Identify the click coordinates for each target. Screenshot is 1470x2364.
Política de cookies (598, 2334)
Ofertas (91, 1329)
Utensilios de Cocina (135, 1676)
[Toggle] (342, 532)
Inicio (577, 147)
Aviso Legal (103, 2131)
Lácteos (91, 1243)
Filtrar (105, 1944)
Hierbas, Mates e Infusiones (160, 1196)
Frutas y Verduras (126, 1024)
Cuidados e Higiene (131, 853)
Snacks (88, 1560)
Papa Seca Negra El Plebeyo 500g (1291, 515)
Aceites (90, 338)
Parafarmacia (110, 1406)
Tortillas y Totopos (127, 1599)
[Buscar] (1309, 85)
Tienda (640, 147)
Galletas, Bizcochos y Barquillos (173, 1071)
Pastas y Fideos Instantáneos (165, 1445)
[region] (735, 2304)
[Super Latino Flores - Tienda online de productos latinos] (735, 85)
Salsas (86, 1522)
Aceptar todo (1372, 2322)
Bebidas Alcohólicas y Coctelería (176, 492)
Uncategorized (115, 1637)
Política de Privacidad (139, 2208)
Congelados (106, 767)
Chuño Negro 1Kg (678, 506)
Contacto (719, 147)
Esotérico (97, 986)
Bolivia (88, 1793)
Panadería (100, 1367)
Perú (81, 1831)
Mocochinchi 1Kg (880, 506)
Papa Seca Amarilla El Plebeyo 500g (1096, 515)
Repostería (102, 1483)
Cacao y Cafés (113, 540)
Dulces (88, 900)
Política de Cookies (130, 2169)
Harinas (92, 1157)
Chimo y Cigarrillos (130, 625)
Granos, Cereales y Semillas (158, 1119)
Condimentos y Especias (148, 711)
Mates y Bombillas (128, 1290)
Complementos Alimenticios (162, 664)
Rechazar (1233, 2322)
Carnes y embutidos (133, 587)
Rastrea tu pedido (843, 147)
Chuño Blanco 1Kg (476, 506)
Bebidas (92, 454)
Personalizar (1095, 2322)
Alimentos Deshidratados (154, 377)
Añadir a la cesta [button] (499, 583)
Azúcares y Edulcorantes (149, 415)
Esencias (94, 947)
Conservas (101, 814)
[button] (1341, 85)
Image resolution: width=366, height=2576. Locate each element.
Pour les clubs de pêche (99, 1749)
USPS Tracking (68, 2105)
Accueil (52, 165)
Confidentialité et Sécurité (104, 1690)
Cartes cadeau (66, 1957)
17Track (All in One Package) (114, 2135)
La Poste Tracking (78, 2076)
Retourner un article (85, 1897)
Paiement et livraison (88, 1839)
++++++++++++++++++++
● Work to complete:
Across the listing above, count the lines that contain the string "each" and report the figure alone.

● Response below:
2